Commenting on the RBI policy here on Monday, even as the Bombay Stock Exchange's Sensex tanked by 244 points and eroded Rs. 75,000 crore in investor wealth, Mr. Mukherjee maintained that containing high inflation may have been the primary concern of the apex bank, and it wasn't necessary for the RBI Governor to consult the Finance Minister before mid-quarter monetary policy reviews.
Incidentally, this isn't the first time that the government and the RBI aren't on the same page on monetary policy, and policy analysts find it heartening that the apex bank has held on to its own, despite intense pressure. A Central bank's primary concern is to contain inflation and guarantee currency and monetary stability. In a large measure, RBI Governor D. Subbarao appears to be miffed at the government's inaction regarding a host of measures, including fiscal consolidation.
This is somewhat clear from the apex bank's official statement on mid-quarter policy review. “The Reserve Bank had frontloaded the policy rate reduction in April with a reduction of 50 basis points. This decision was based on the premise that the process of fiscal consolidation, critical for inflation management, would get underway, along with some supply-side initiatives. Our assessment of the current growth-inflation dynamic is that there are several factors responsible for the slowdown in activity, particularly in investment, with the role of interest rates being relatively small. Consequently, further reduction in the policy interest rate at this juncture, rather than supporting growth, could exacerbate inflation-related pressures,” it said.
Pointing further to why RBI has decided to maintain status quo, the statement said: “It is relevant to assess as to what extent high interest rates are affecting economic growth. Estimates suggest that real effective bank lending interest rates, though good, remain comparatively lower than the levels seen during the high growth phase of 2003-08. This suggests that factors besides interest rates are contributing more significantly to the growth slowdown.”

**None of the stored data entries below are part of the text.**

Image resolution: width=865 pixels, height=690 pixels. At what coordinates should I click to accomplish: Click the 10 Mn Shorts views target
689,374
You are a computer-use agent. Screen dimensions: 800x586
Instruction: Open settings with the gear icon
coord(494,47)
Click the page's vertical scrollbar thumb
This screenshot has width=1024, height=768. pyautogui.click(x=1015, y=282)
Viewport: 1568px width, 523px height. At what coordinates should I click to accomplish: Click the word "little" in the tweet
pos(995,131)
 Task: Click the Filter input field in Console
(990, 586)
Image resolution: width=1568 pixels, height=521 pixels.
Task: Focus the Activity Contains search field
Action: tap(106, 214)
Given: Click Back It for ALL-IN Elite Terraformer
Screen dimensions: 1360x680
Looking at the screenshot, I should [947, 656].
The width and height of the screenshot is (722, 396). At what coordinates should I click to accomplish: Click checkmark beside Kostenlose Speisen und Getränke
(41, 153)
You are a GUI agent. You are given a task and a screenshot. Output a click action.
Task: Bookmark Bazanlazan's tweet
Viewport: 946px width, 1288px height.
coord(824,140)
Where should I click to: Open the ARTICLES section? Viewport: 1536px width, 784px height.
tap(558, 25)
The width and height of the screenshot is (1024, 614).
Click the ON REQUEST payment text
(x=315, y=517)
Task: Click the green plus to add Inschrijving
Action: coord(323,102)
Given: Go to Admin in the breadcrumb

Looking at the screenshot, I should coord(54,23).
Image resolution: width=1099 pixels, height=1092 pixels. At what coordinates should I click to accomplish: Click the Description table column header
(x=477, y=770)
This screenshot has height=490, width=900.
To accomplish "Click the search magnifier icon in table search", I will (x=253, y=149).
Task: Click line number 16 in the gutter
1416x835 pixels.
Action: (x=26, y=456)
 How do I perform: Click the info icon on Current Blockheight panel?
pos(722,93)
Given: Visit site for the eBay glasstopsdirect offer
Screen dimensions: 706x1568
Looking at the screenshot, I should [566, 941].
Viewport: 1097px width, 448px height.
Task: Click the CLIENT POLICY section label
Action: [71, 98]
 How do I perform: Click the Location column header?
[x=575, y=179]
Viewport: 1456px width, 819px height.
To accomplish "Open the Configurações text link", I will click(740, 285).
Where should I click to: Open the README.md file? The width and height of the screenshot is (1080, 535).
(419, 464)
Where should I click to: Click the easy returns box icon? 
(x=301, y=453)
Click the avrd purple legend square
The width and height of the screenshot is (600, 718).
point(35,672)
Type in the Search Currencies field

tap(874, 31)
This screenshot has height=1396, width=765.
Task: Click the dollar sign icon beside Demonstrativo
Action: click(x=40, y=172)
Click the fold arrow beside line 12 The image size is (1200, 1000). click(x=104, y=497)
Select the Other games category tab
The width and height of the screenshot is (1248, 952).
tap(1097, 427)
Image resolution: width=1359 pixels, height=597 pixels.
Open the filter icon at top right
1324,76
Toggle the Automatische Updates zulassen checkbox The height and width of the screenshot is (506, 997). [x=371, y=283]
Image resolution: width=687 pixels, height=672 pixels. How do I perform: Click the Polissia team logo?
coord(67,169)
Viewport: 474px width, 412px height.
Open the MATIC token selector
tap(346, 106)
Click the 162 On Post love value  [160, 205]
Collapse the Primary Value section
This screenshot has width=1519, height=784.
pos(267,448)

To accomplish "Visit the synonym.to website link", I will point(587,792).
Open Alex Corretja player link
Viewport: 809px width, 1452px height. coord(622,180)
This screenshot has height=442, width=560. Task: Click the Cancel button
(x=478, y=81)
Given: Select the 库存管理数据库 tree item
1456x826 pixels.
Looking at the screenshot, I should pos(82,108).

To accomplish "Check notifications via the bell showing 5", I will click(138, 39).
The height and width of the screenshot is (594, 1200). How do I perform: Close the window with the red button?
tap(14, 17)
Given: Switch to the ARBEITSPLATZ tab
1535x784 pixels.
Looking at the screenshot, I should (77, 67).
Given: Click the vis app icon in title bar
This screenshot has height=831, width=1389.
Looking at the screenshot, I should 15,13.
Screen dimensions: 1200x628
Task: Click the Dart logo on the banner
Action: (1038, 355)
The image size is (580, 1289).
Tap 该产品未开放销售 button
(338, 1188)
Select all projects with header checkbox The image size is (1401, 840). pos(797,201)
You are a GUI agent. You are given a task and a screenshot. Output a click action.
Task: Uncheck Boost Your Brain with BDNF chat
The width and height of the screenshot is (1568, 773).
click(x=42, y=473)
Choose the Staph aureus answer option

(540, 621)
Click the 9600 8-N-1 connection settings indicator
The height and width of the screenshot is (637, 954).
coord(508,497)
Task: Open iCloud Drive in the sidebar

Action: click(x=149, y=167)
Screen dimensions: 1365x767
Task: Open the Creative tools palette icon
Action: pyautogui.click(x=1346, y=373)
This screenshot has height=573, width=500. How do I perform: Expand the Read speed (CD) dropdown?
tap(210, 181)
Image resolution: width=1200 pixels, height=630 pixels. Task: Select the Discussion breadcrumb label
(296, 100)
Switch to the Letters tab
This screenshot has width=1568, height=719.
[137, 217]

In a more direct reference to the government's inaction on diesel pricing and oil subsidy, the RBI said: “In the absence of pass-through from international crude oil prices to domestic prices, the consumption of petroleum products remains strong, distorting price signals and preventing the much-needed adjustment in aggregate demand. The consequent subsidy burden on the Government is crowding out public investment at a time when reviving investment, both public and private, is a critical imperative. The widening current account deficit (CAD), despite the slowdown in growth, is symptomatic of demand-supply imbalances, and a pointer to the urgent need to resolve the supply bottlenecks.”